Blog | October 15, 2018

Cycles of Abuse and Neglect "Need to Be Met Aggressively"

Grand Rapids Police Chief David Rahinsky calls on Michigan lawmakers for increased prevention resources

David Rahinsky is the Chief of Police of Grand Rapids Police Department and member of the national anti-crime organization Fight Crime: Invest in Kids.

Growing up with a father in law enforcement, I never doubted that I wanted to follow in his footsteps and spend my life improving lives and communities. I have worked in law enforcement for the past 31 years serving in four states across our great nation, and I now proudly serve Grand Rapids as Chief of Police.

As part of my duties to serve this community, and as election season is underway, I’d like to raise an issue that is often overlooked in the wide realm of politics, but one that I encounter daily in my professional life - the issue of child abuse and neglect.

According to the group Michigan’s Children, our state’s child abuse and neglect rate rose from 13 to 17 percent between 2009 and 2015. Children who experience Adverse Childhood Experiences (ACEs), including neglect and abuse, are three times more likely to experience an arrest by age 18. They are also at a 3 to 10 times higher risk of using illicit drugs later in life. The consequences of neglect and abuse continue long after the initial trauma.

Chief David Rahinsky of Grand Rapids Police Department in Michigan

In 2002, child maltreatment, alone, cost the state of Michigan $1.8 billion – and over 80 percent of child maltreatment in Michigan is neglect.

Chief David Rahinsky, Grand Rapids Police Department

There are also financial consequences to the physical and mental health trauma that children suffer. In 2002, child maltreatment, alone, cost the state of Michigan $1.8 billion – and over 80 percent of child maltreatment in Michigan is neglect.

This cycle of abuse needs to be met aggressively. Addressing these problems early in a child’s life is the best way to ensure he/she is put on a path toward living healthy, productive lives.

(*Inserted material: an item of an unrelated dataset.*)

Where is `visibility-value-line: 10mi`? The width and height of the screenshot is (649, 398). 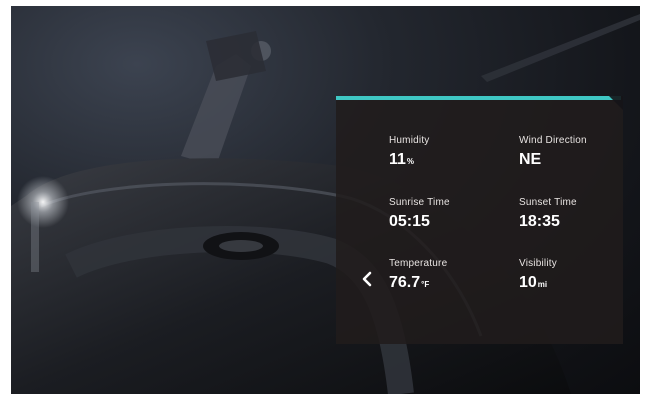 visibility-value-line: 10mi is located at coordinates (579, 284). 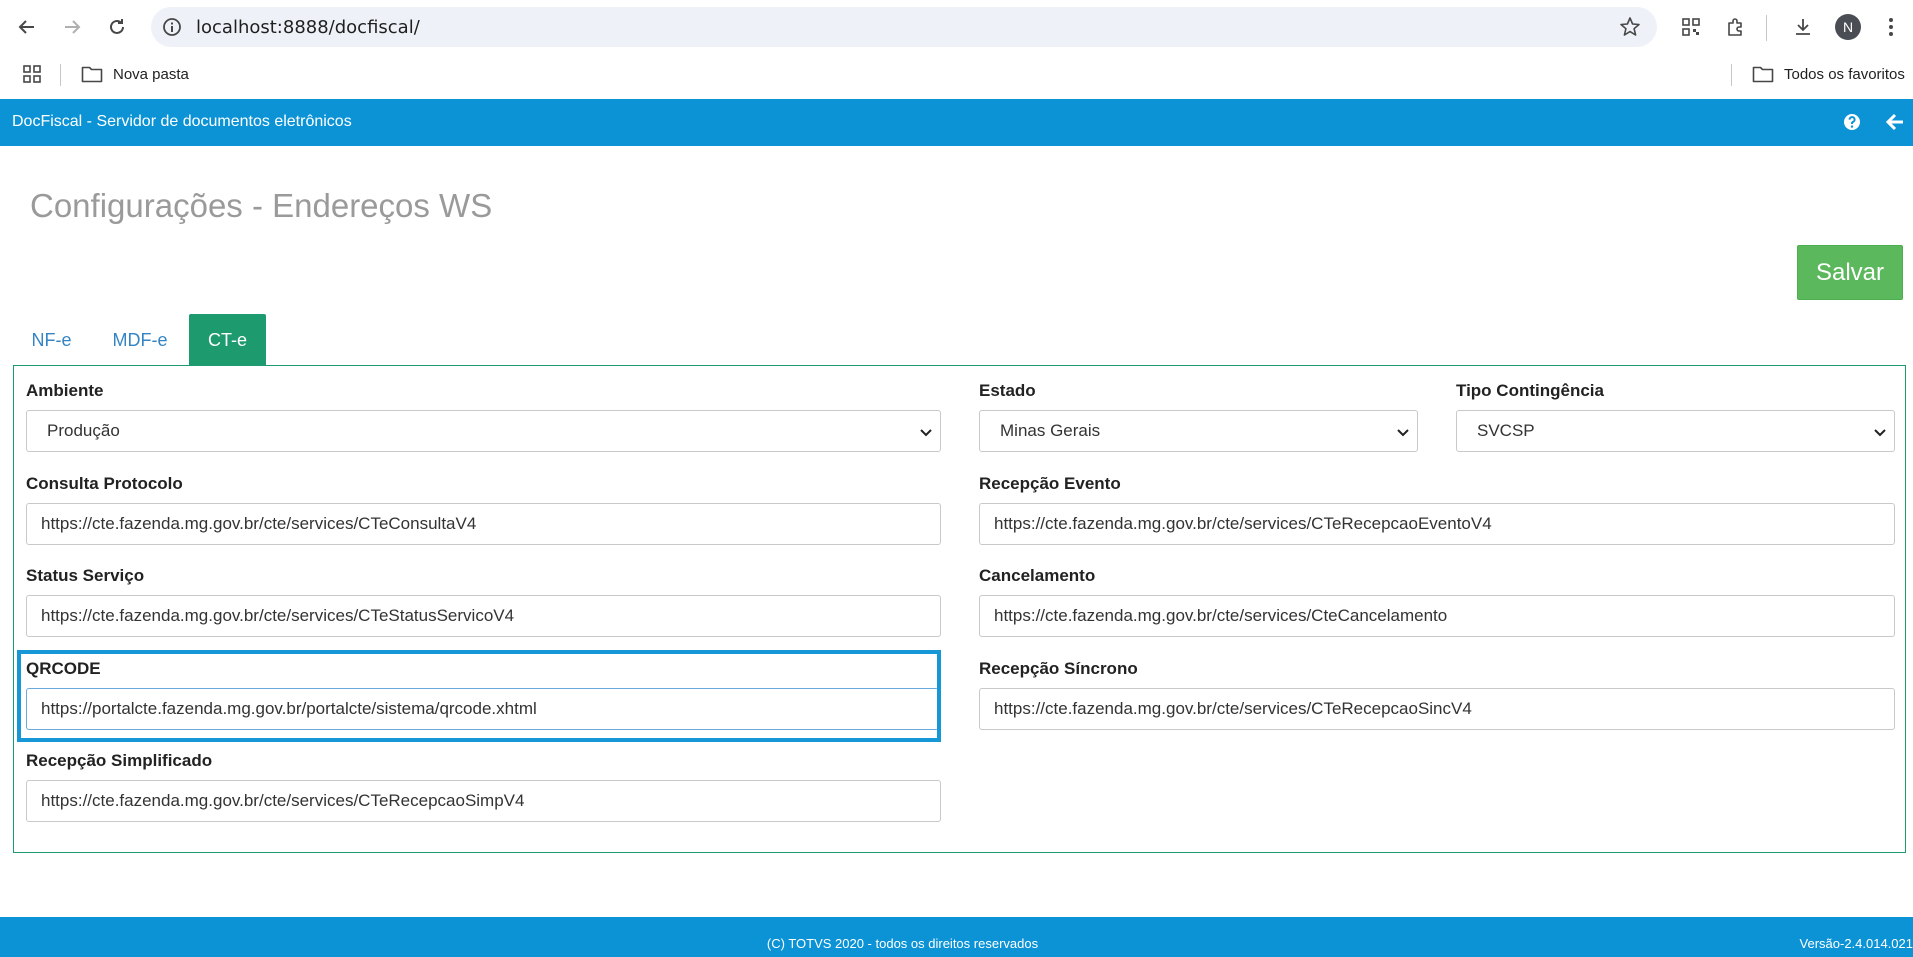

Fortunately, Michigan has good prevention programs – but additional funding would provide for greater outreach and prevention.

One example is the Children’s Trust Fund, which funds direct service programs and local child abuse and neglect (CAN) prevention councils. These councils work to identify and prevent child abuse and neglect by conducting needs assessments, organizing public awareness campaigns, acting as a community liaison with interagency networks, and providing technical assistance.

The CAN prevention councils reached over 100,000 children in 2016, but more than twice that number are a part of families that are being investigated for cases of abuse and neglect. This figure should be unacceptable to our community. Michiganders will benefit from more resources to help the children and families that have yet to be reached by these programs.

I recognize the importance of legislation in enabling law enforcement to better serve and protect their communities and to prevent crime. Increasing the funding for the Children’s Trust Fund and the CAN prevention councils would be a crucial step in addressing child abuse and neglect, while assisting law enforcement in breaking the cycle of crime and abuse. It is paramount that programs and services like those offered by the Children’s Trust Fund gets the resources they need to help put children on a path for success, while making our communities the best they can be.